Biblioteconomia, uma ciência social aplicada

Academicamente falando, a Biblioteconomia está inserida nas áreas de conhecimento das humanidades e das ciências sociais aplicadas, ou seja, possui laços ligados ao social o que deságua no contexto político, visto que as relações sociais são designadas por processos e atividades políticas, e a política é o resultado da atividade dos próprios homens vivendo em sociedade. Portanto, não só o nascimento, mas também o desenvolvimento da Biblioteconomia está ligado somente à sobrevivência dos suportes e o fazer dos processos, como definidos na maioria dos dicionários da área, e também na satisfação e desenvolvimento das necessidades sociais da sociedade.

Sabemos que as bibliotecas são frutos de instrumentos de políticas públicas derivadas de processos políticos e podemos afirmar isto através dos processos rotineiros que ocorrem nas bibliotecas nas quais nomeamos instintivamente como políticas de desenvolvimento de coleções, políticas de empréstimo, políticas de organização e disponibilização da informação, políticas de indexação etc.

Assim, usamos o artifício da palavra “política” para organizarmos nossas bibliotecas, mas, por muitas vezes, em virtude do principal foco de atenção da área estar relacionado aos processos técnicos e tecnológicos do fazer biblioteconômico, deixa-se de lado a herança e o legado social que deu origem ao desenvolvimento da área e o que esta palavra realmente significa no espaço em que atuamos.

Em 2005, em seu manifesto sobre “transparência, bom governo e ausência de corrupção”, a IFLA nos lembra que a biblioteca é uma instituição necessária ao exercício da democracia e que deve ajudar na defesa dos direitos civis, na promoção da cidadania e no combate à corrupção, metas essas impossíveis fora do âmbito político tanto para as bibliotecas quanto para os seus profissionais.

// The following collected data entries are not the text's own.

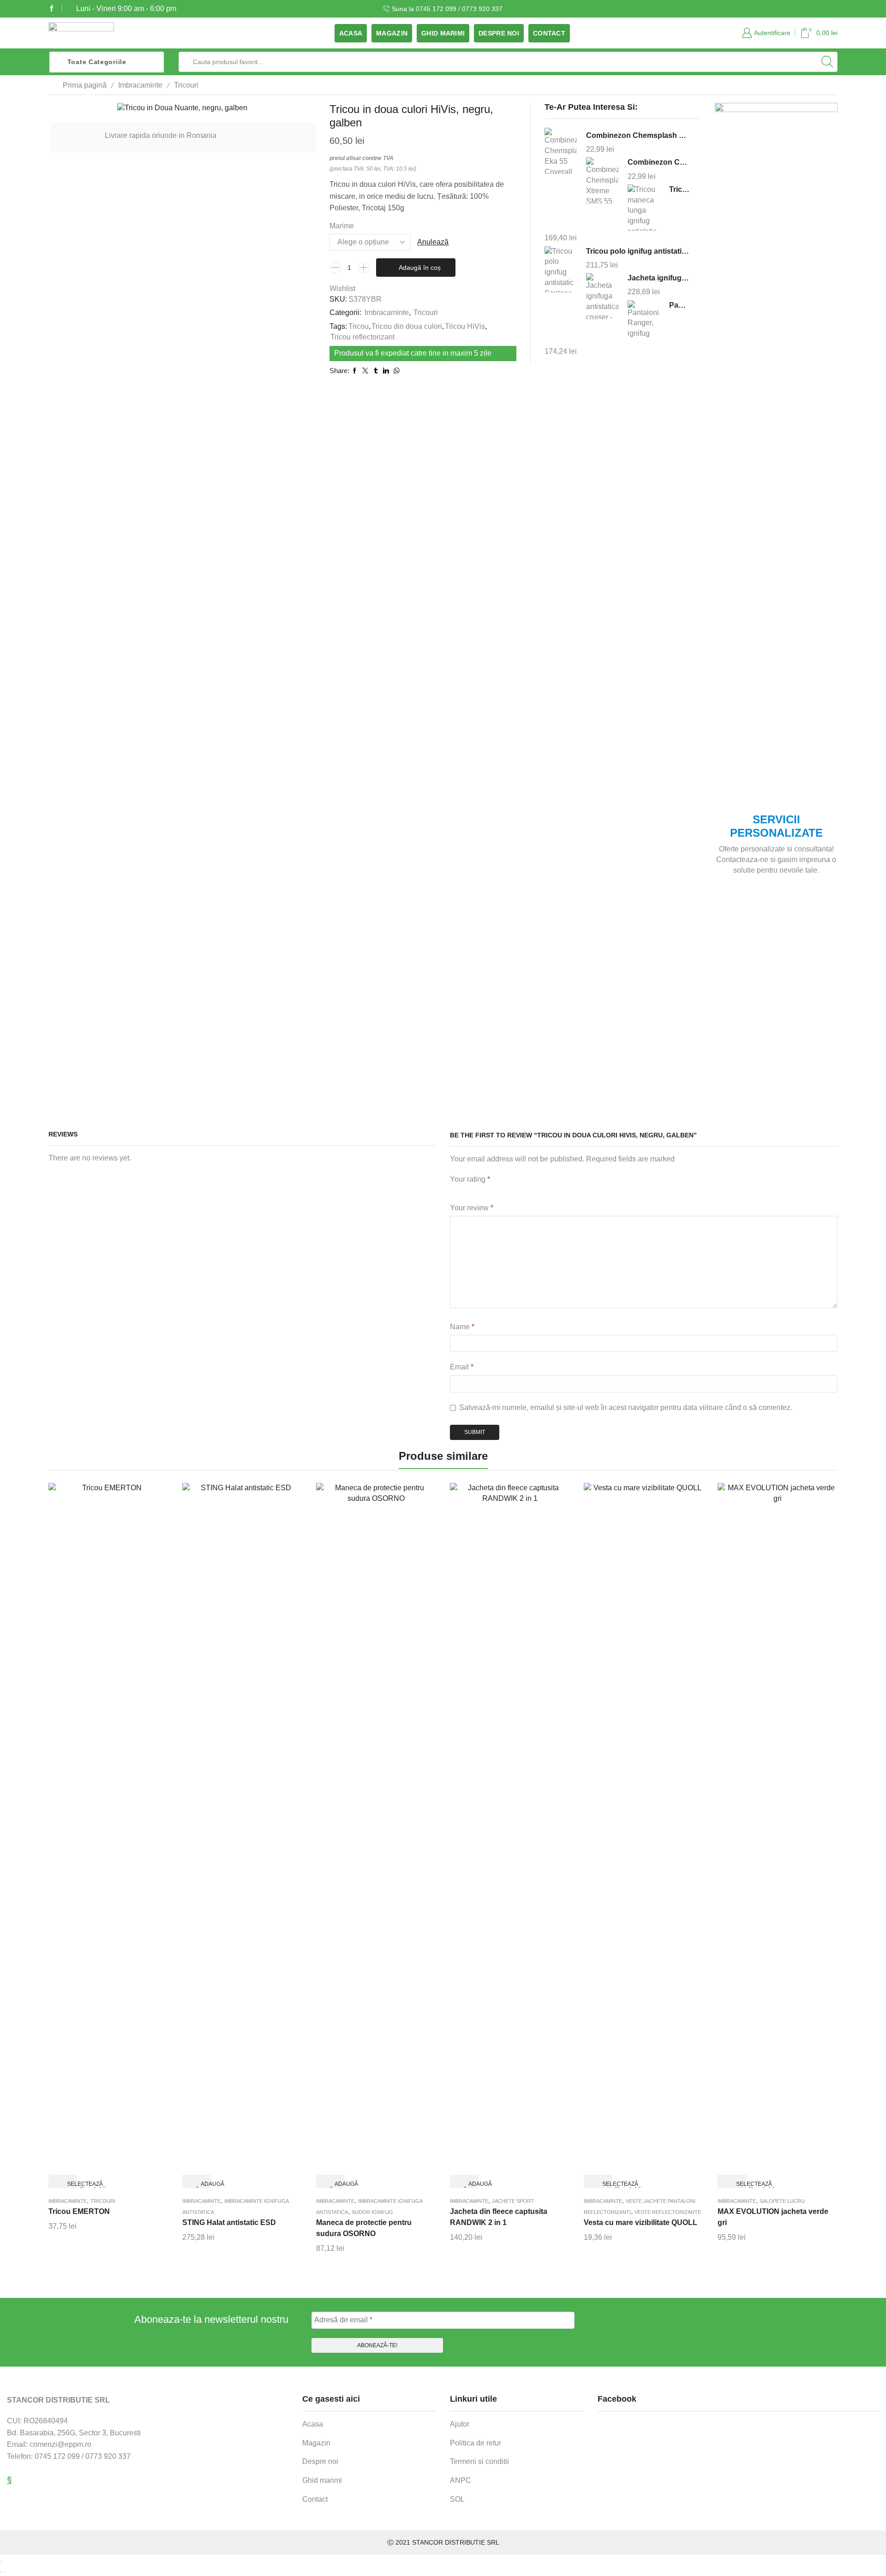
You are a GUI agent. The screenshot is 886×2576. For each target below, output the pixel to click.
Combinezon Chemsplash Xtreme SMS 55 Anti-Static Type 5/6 (658, 162)
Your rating (470, 1179)
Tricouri (186, 85)
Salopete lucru (782, 2201)
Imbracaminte (140, 85)
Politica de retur (475, 2443)
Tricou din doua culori (406, 326)
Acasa (350, 33)
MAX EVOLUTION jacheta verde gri (773, 2216)
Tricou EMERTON (79, 2211)
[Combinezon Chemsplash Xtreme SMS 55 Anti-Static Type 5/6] (602, 180)
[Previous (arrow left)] (1, 2572)
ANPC (460, 2480)
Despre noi (499, 33)
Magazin (391, 33)
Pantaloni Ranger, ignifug (679, 305)
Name (462, 1327)
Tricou (358, 326)
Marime (341, 226)
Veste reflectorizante (668, 2212)
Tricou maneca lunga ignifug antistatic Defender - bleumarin (679, 189)
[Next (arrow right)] (5, 2572)
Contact (549, 33)
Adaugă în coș (420, 267)
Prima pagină (85, 85)
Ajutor (459, 2424)
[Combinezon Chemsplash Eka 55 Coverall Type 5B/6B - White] (561, 152)
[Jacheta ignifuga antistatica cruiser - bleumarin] (602, 296)
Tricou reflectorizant (362, 337)
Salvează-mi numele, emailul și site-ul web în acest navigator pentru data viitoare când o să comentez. (625, 1407)
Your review (471, 1208)
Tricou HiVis (465, 326)
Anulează (433, 242)
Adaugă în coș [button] (204, 2185)
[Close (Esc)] (1, 2562)
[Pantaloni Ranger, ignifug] (644, 321)
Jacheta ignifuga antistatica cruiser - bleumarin (658, 278)
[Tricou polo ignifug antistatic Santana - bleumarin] (561, 269)
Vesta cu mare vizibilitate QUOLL (640, 2222)
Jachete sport (513, 2201)
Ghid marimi (443, 33)
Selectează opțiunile (70, 2185)
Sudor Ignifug (372, 2212)
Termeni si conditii (479, 2461)
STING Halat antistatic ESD (229, 2222)
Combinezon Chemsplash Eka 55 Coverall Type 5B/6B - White (637, 135)
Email (461, 1367)
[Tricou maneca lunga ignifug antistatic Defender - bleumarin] (644, 207)
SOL (457, 2499)
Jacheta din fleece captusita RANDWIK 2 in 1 (498, 2216)
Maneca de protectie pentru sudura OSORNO (364, 2228)
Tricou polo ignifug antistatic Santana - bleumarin (637, 251)
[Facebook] (51, 8)
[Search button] (827, 61)
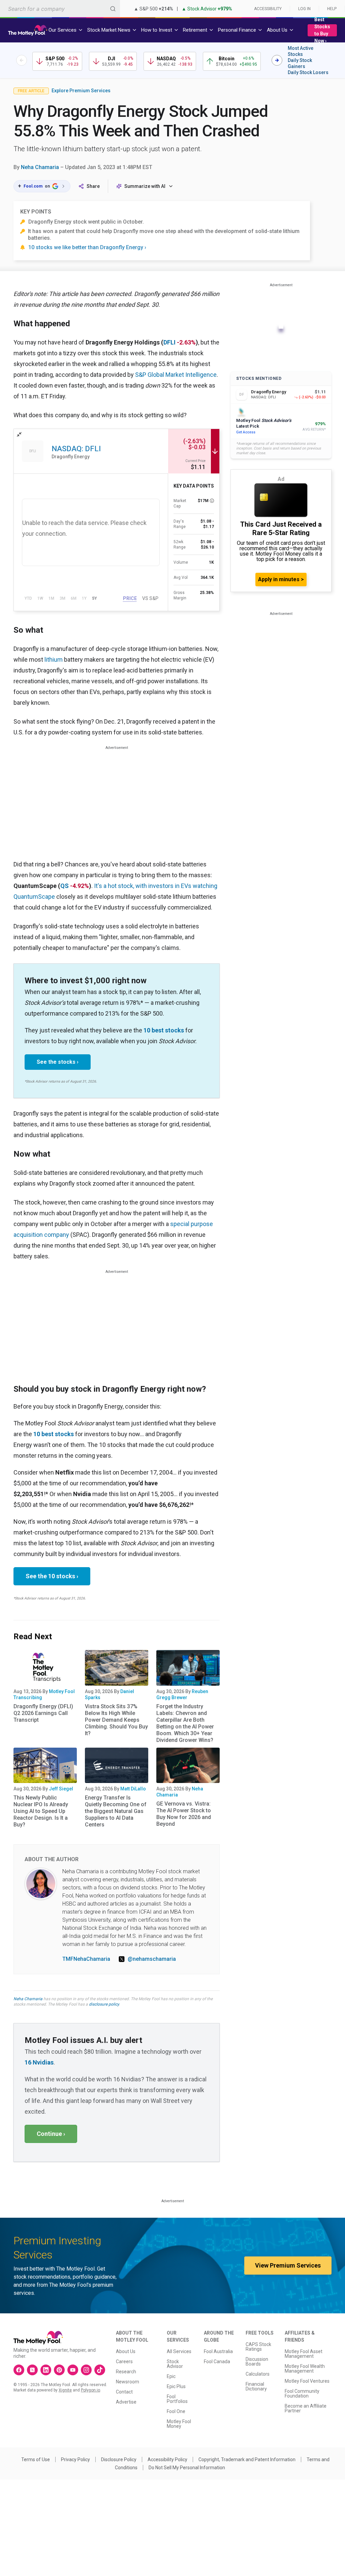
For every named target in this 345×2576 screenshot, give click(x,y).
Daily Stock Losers (308, 72)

As bibliotecas públicas e suas co-irmãs devem ter por objetivo uma política de ação social e educacional como uma atividade emancipadora, um instrumento essencial para que os indivíduos se reconheçam como cidadãos, ou seja, processos políticos do qual o bibliotecário nem sempre tem consciência.

A Biblioteconomia não é simplesmente um conjunto de técnicas desvinculadas da sociedade em que ocorrem e, caso seja realmente neutra, como alguns afirmam, a ideia de neutralidade já é uma das premissas do campo neoliberal, que marca os parâmetros ideológicos que movem a sociedade hoje.

A neutralidade dos bibliotecários

A premissa de que o bibliotecário não deve ser em sua prática profissional, nem de esquerda, nem de direita, ou de centro, devendo ser totalmente apolítico e neutro, trata-se também de uma maneira de utilizar os mesmos e as instituições como armas de controle. A neutralidade, em sua essência, supõe a aceitação acrítica da ideologia dominante e isso já é uma postura política e, diante disto, propõe-se que qualquer profissional da informação poderia aspirar ser mais independente, reflexivo, crítico e com um discurso que se refere ao bem coletivo e comum a todos.

Hoje talvez falte ao bibliotecário a consciência de que a biblioteca pode atuar como instrumento de mudança social, pois a defesa da liberdade intelectual, a garantia do pluralismo das coleções e a defesa do livre acesso à informação são atividades políticas exercidas diretamente ou indiretamente pelos profissionais da informação. Segundo Almeida Júnior em sua obra Biblioteca pública “o bibliotecário precisa agir de uma maneira mais revolucionária, dado que este tem sido considerado como sendo passivo, guardião do passado, ocioso, inútil, sem função social, funcionário público, dentre outras atribuições”.

Portanto, a Biblioteconomia pode se configurar como uma “instituição política” e compensatória das desigualdades crescentes entre ricos e pobres em informação, amenizando assim as lutas de classes oriundas do sistema político-ideológico atual que se transpõem para dentro das bibliotecas.